In self-sovereign identity, a party may use a key for multiple purposes such as signing key for transaction authorisation and public/private key pair for encryption/decryption.

Problem

A user may lose or forget his/her secret keys, e.g., the device containing the keys is lost, stolen, or broken. A lost key denotes that the owner could lose control over its blockchain account, related identity, and assets.

Forces:

  • Lost key – Private keys are usually long and hard to remember. Also, many blockchain platforms do not provide a sound mechanism to recover a lost or compromised key. Thus, it results in permanent loss of control over the related identifier and its assets.
  • Centralisation – A blockchain user’s keys are usually stored in a wallet application, e.g., installed on a mobile device or a hardware wallet. Such centralised management of keys may cause lead to a single point of failure. Once the device is lost or hacked, the user may lose control of all keys.

Solution

To protect the security of a key, one can spilt the key into several pieces/shards and store each piece in a different place. For example, store key pieces on a decentralised file system ensuring that all pieces are not collocated like in IPFS or different regions of a cloud provider. Also, key parts could be stored on different devices like USB flash drives, hardware wallets, or writen on a piece of paper and stored in a safe box. When a transaction is to be signed, collect relevant key pieces to reconstruct the key.

Key Shards

Key Shards

In the simplest form, a key could be split into n pieces. Then combine all n pieces to reconstruct the key before signing a transaction. However, we could adopt more advanced cryptographic techniques known as secret splitting schemes. For example, when a key is split into n pieces using a technique like Shamir’s secret scheme, only m pieces (mn) are needed to reconstruct the key.

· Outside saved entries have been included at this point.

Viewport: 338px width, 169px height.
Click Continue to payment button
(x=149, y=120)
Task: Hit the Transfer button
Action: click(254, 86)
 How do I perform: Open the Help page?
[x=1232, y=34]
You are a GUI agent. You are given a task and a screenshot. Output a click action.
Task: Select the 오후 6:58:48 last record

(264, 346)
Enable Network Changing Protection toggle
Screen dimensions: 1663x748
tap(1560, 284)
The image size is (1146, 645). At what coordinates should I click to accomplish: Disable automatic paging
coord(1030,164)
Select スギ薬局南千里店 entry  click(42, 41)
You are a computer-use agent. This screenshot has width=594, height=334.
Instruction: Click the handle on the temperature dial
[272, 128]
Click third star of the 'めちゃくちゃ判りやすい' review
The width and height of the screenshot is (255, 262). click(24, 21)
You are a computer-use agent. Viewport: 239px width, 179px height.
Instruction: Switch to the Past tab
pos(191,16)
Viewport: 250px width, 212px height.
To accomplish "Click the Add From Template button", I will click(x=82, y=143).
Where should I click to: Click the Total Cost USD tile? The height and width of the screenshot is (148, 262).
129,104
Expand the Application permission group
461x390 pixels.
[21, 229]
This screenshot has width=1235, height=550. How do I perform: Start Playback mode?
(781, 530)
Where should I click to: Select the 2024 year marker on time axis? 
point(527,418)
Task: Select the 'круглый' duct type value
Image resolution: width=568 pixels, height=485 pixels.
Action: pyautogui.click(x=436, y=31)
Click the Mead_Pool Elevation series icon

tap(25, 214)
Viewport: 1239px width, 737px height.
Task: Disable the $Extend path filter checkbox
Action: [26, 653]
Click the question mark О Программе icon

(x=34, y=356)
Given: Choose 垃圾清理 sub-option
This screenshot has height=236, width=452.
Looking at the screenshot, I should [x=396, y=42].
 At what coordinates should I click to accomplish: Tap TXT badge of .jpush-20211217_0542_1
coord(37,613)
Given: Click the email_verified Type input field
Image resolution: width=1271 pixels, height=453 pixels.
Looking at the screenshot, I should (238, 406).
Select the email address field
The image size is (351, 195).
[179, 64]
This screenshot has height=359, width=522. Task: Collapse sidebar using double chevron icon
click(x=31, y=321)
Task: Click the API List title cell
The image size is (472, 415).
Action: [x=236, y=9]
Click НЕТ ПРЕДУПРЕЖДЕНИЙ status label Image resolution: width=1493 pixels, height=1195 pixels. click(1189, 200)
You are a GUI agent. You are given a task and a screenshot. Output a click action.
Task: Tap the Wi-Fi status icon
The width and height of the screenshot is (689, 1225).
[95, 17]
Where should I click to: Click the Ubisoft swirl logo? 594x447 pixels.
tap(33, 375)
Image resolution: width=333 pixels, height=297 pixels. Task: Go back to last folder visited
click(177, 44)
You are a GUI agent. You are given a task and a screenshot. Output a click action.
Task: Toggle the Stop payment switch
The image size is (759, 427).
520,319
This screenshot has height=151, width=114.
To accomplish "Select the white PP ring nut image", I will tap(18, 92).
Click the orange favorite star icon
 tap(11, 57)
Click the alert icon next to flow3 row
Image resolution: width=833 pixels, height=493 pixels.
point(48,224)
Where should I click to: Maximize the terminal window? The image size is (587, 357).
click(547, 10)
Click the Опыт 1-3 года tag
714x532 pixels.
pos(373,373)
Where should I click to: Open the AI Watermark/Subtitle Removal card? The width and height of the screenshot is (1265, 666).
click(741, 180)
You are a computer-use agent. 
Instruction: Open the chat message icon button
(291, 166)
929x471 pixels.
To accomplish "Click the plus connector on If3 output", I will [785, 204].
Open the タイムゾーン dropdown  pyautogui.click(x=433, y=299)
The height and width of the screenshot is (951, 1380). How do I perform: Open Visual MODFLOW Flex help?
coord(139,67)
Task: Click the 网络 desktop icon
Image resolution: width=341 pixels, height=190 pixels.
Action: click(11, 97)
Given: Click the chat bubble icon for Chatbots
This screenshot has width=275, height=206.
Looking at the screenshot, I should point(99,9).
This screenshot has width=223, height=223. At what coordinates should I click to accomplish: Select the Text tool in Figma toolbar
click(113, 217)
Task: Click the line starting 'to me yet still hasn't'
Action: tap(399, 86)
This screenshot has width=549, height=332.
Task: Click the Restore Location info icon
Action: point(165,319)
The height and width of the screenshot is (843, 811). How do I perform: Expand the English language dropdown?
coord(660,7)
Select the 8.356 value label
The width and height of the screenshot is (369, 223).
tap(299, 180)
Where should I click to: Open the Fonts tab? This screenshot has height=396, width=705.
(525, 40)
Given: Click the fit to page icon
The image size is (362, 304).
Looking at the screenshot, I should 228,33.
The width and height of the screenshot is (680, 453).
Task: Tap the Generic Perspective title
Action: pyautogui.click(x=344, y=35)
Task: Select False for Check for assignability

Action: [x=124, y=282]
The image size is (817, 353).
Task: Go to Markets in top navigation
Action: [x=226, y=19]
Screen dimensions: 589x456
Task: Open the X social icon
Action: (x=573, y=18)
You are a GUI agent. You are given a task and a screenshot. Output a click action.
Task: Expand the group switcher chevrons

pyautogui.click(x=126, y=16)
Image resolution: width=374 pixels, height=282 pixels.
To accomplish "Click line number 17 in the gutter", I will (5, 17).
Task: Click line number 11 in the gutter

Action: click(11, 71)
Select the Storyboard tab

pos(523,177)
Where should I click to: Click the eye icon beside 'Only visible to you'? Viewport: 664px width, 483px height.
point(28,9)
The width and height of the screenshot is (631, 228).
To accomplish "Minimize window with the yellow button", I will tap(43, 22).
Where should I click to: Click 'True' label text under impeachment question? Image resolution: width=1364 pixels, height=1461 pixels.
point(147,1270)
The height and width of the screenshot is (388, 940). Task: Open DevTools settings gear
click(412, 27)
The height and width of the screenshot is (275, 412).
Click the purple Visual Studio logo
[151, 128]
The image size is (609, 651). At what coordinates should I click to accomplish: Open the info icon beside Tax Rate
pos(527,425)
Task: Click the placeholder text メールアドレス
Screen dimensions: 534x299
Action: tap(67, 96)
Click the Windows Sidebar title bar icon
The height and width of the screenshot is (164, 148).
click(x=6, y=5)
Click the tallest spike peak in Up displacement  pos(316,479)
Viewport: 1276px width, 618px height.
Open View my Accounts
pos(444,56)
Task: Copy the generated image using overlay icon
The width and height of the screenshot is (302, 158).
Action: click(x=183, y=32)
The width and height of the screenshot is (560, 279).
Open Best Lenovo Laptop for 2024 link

In such a technique, even if a key piece is lost, the user can still control his/her identity or assets as far as enough key pieces can be collected to reconstruct the key.

Benefits

  • Tolerance to partial key loss – Even if some key pieces are lost, the key can be recovered as far as enough pieces/shards can be collected.
  • Decentralisation – The key pieces are stored in a decentralised way, which reduces the risk of losing all key pieces in an attack.
  • Flexibility – An entity does not have to input all but just enough key pieces when recombining a lost key.

Drawbacks

  • Cost – Maintaining key pieces needs extra vigour. If a key piece is lost, there is no way to restore it.
  • Security – Having multiple key pieces provides multiple targets to attack.

Related patterns

  • The master and sub-key generation pattern can use key shards is to split and recombine both master and sub-keys.
  • The key splitting and recombining functionalities could be integrated into both hot and cold wallets.
  • Alternative to key sharding delegate list pattern aims to replace a compromised key with a new one.

Known uses

  • For each private key of an account, Parity distributes 12-word phrase acting as an additional backup. If a user loses the private key, this phrase can helpfully recover it.
  • Crypto++ is an open-source C++ library of cryptographic algorithms and schemes, which implements the Shamir’s Secret Sharing scheme: splitting up a secret into a defined number of pieces, and restoring the original secret when given enough secret pieces.